To format an external drive on a Mac:

  1. Open Finder and go to /Applications/Utilities and double-click on Disk Utility.
  2. Select your drive in the left-hand sidebar and go to the Erase tab.
  3. Under the "Format" menu, choose the file system you want to use. See the above section for more details on which one to pick.
  4. Give your drive a name and click the Erase button. It should only take a few seconds to format your drive.

When you’re done, click on the drive in Finder. You can start dragging files to it, or set it up as a backup drive with Time Machine.

How to Format Main Hard Drive

If you are formatting your primary hard drive with the intention of reinstalling Windows or restoring your PC to its factory-fresh state, you’ll need the restore disc(s) that came with your computer. If your computer manufacturer did not include restore media or you’ve misplaced it, contact the manufacturer directly for a replacement. You obviously can’t erase the drive while you’re using it, so you’ll need to format from a bootable CD or USB drive. What tools you use depend on what you’re trying to do.
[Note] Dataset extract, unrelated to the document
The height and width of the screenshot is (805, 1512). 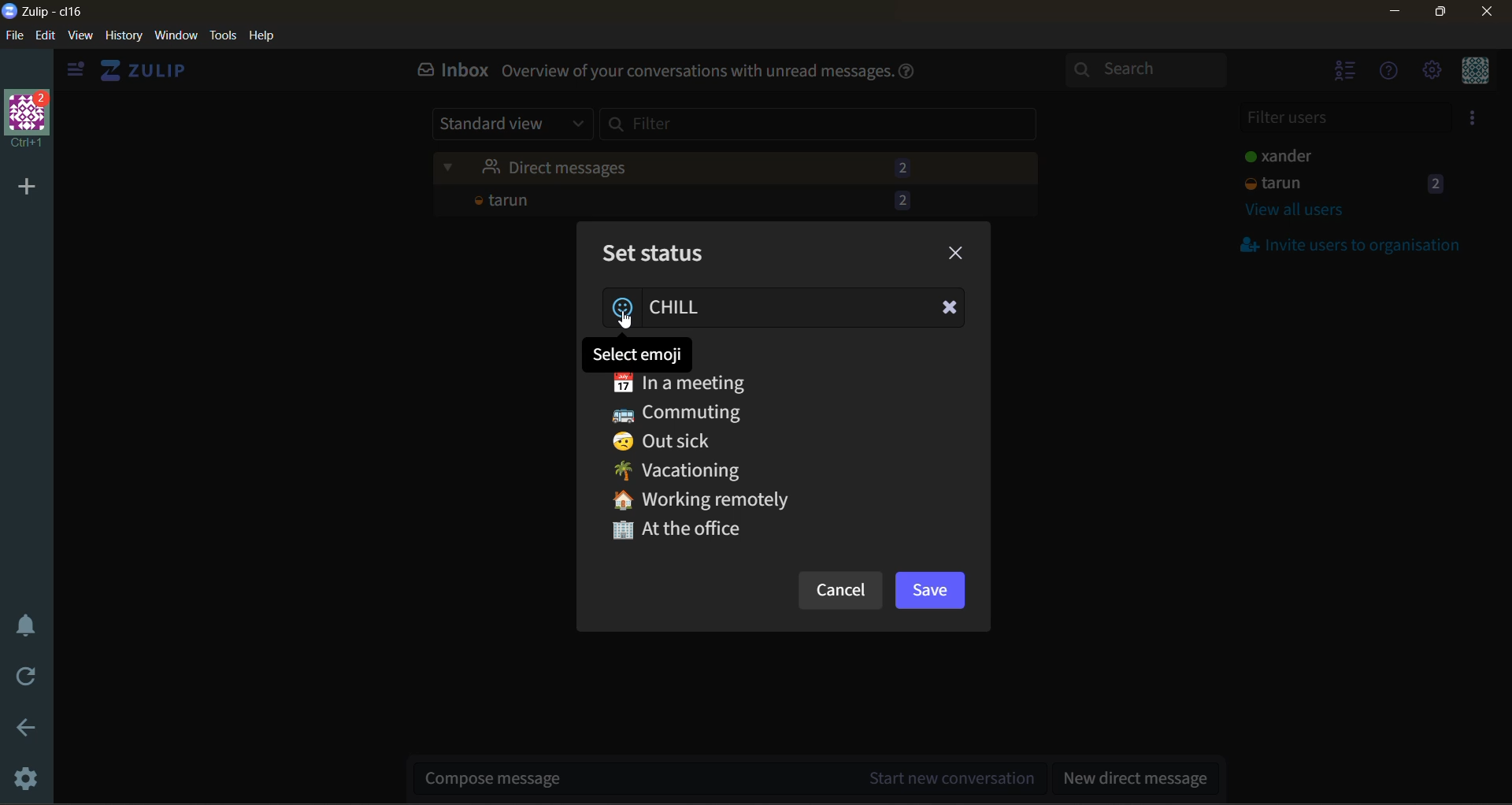 What do you see at coordinates (26, 185) in the screenshot?
I see `add a new organisation` at bounding box center [26, 185].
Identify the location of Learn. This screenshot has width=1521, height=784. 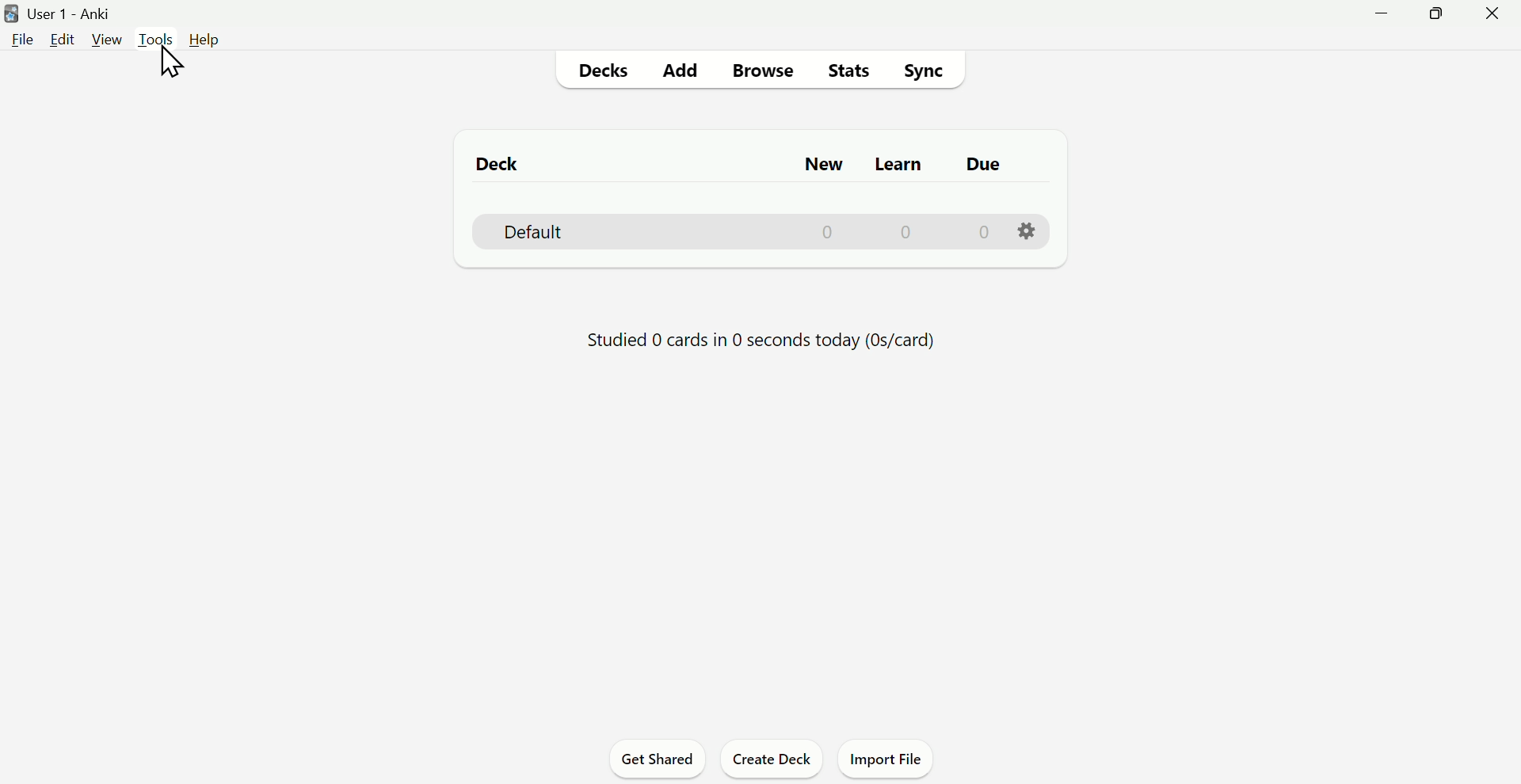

If you’re going to sell your computer or the hard drive, you’ll want to securely wipe it using these instructions beforehand. After you’ve done so, you can reinstall your operating system (if necessary) as described below.
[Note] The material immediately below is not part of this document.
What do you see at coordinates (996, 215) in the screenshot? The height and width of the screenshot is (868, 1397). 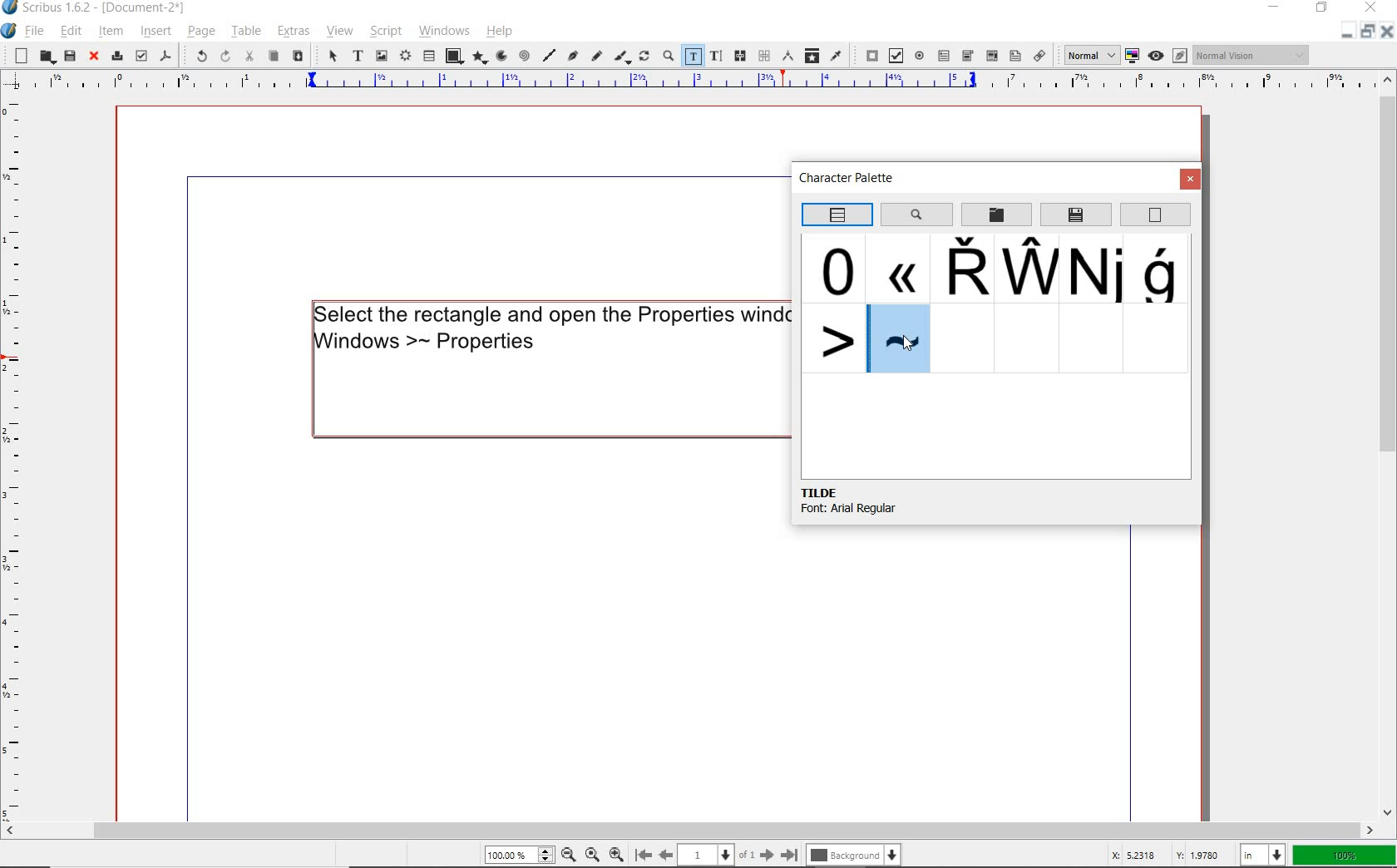 I see `load a character palette` at bounding box center [996, 215].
If you just want to reinstall your operating system (or install a new one), the installer can do the formatting for you. Just insert your Windows, OS X, or Linux installation disc (or drive), boot from it, and enter the installation.

Format Main Hard Drive

If you’re installing OS X or Linux, you usually just need to choose the option to install from scratch, which will erase your drive. In the Windows installer, wait until you get to the screen with a list of your drives. Click "Drive Options," then click the "Format" button to format the drive as NTFS before you click Next and install Windows. Make sure you’ve backed everything up before you reinstall!

That’s all there is to it. The process is much simpler than this long guide would have you believe, and once you’ve gotten the hang of it once or twice it’ll be like riding a bike. All it takes is a few clicks to get a fresh, clean drive formatted for your needs.